Лилиан бесстрастно и спокойно говорила обо всем этом, как о воспоминаниях, с которыми покончила. Она вернулась из Парижа в Рим, чтобы быть бельмом на глазу у всех. И Винон, этот ребенок, отняла у нее Жана Гиньоль, который становился знаменитым. Почему он последовал за ней и женился на ней? Из честолюбия или из страха? Кто знает? Его молодость приходила к концу. А почему Винон взяла его себе? Из зависти — и чтобы отметить за свое лицемерное существование и за то, что Лилиан была свободна… Лилиан сказала, что все это волнует ее вдвойне, так как она говорит с герцогиней Асси.
— С ней, которую я когда-то под кнутом моей жалкой матери помогала обманывать и для которой моя рука была слишком нечистой: я не смела протянуть ее ей. Как я страдала! Еще немного, и все прорвалось бы раньше времени. Вы так же жаждали свободы, как и я; это волновало меня.
— И меня! — сказала герцогиня. — Мне кажется, что я целые годы дышала возмущением, бок о бок, с вами, Лилиан. Я снова слышу голос Сан-Бакко: как он был прекрасен!.. Теперь вокруг нас, точно битва, кипит любовь.

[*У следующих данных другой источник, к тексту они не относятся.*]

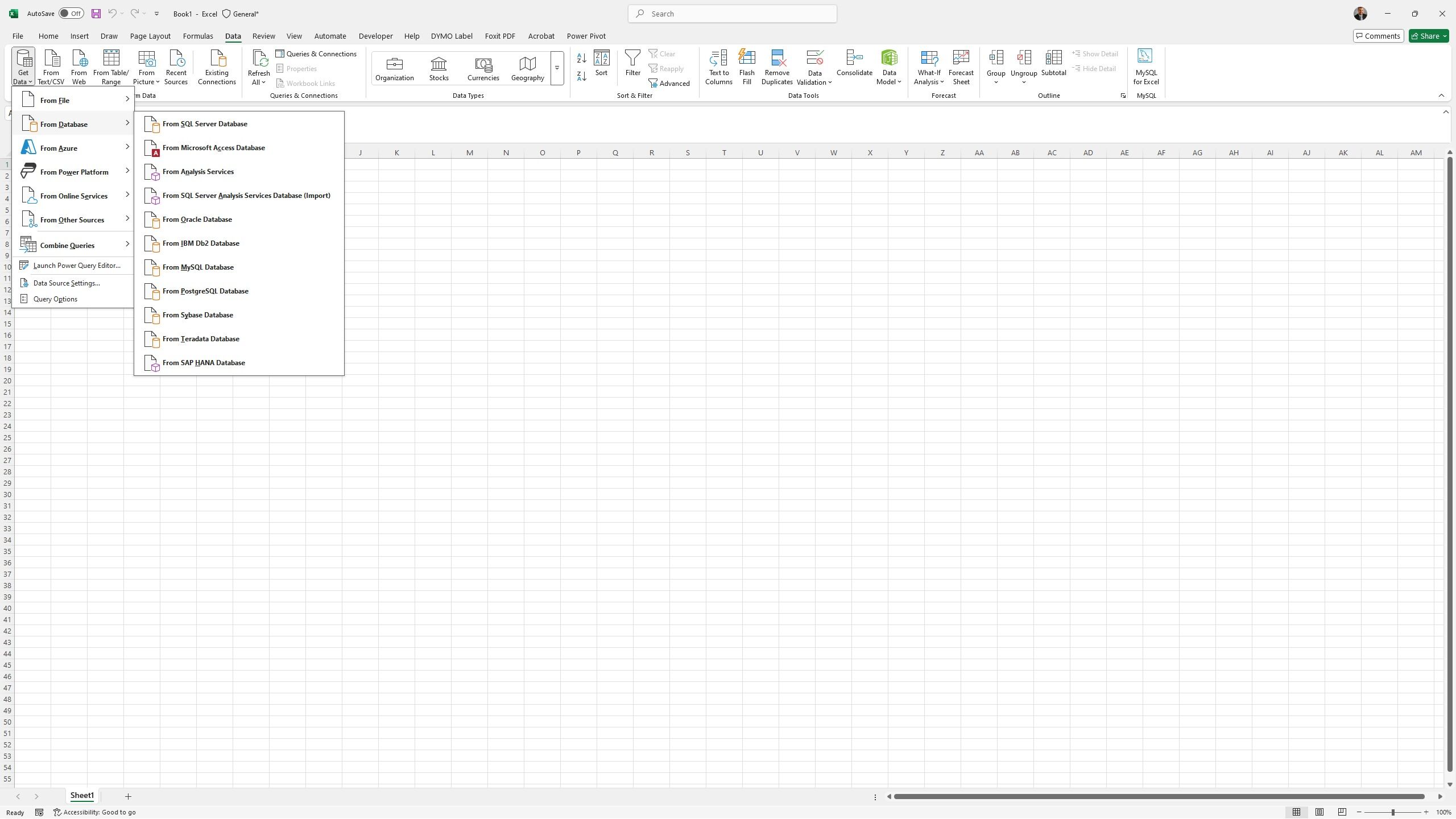Open the Comments button
Screen dimensions: 1456x819
(x=1378, y=36)
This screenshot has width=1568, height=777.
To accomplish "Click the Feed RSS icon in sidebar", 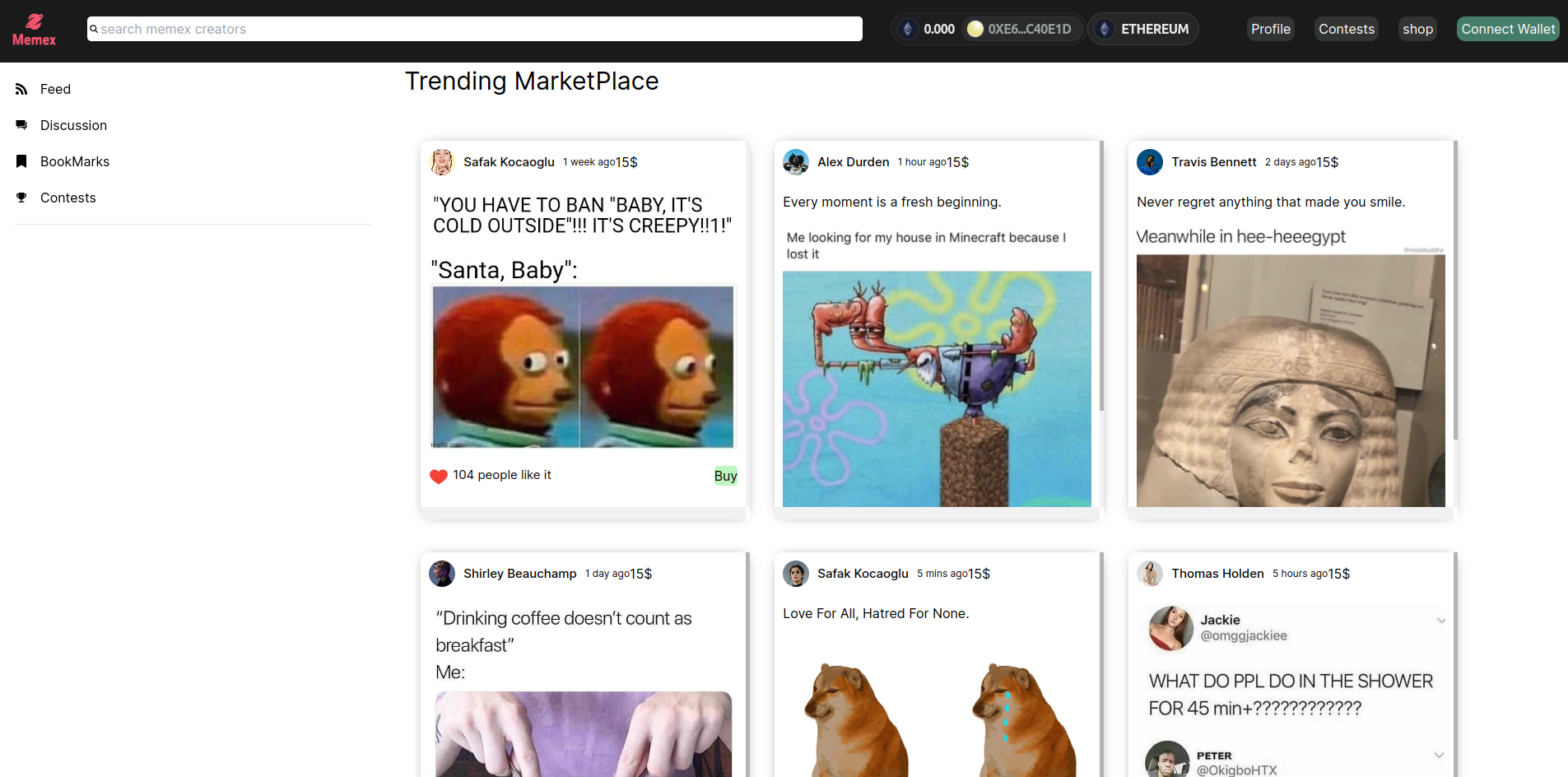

Она улыбнулась, полная сладострастного желания борьбы, как когда-то, когда сердила и расстраивала старых, угрюмых людей в королевском дворце в Заре. Обмахиваясь веером, прислушивалась она к громкому дыханию вокруг себя, к вздохам и воркованию. В зеркалах отражались бледные, мечтательные и горящие лица, опьяненные то томными, то жгучими звуками вальсов — точно пением своей крови — и ритмическим движением собственных тел. Дивная графиня Парадизи лежала на низкой спинке своего кресла, обратив кверху широкое, бледное лицо с жадно раскрытыми ноздрями, вздрагивающими губами, глазами, пожирающими желания мужчин: лицо, точно из дышащих цветов, готовое отдаться каждому, кого манит погрузить в него свои губы. Кружащиеся пары, забывшие обо всем пышные женщины, полулежа предлагавшие себя, и мужчины, уткнувшиеся в их корсажи — все они домогались, шепотом выражали согласие и в дрожащем молчании или с возбужденным смехом глубоко погружались в наслаждение своим тайным трепетом. В неровном свете свечей на лица ложилась красная пыль; а на плечи, медленно соскальзывая с колонн, падали горячие, сухие цветы.
Лилин кружилась в объятиях лорда Темпеля и надменно и одиноко смотрела ему через плечо. Герцогиня танцевала — она уже не сознавала, с кем — и опьяненная, не чувствуя своего тела, со странно поющей кровью, она кружилась, кружилась. Со всех сторон; из всех уст поднималось, словно эхо ее покачивающихся, зовущих членов, ее имя; то с дрожью желания, то жестко и хвастливо, то со сладостным вздохом, то с тоской. Король Филипп, которого несколько рюмок портвейна оживили больше, чем следовало, переходил от одной группы к другой и прислушивался.
— Что это вы рассказываете, о герцогине, господа: право, это удивляет меня.
Он наклонился вперед и просовывал голову то туда, то сюда, в явном беспокойстве.
— Ах, что там! — вдруг объявил он, — я не верю этому. Ведь вы не были при этом?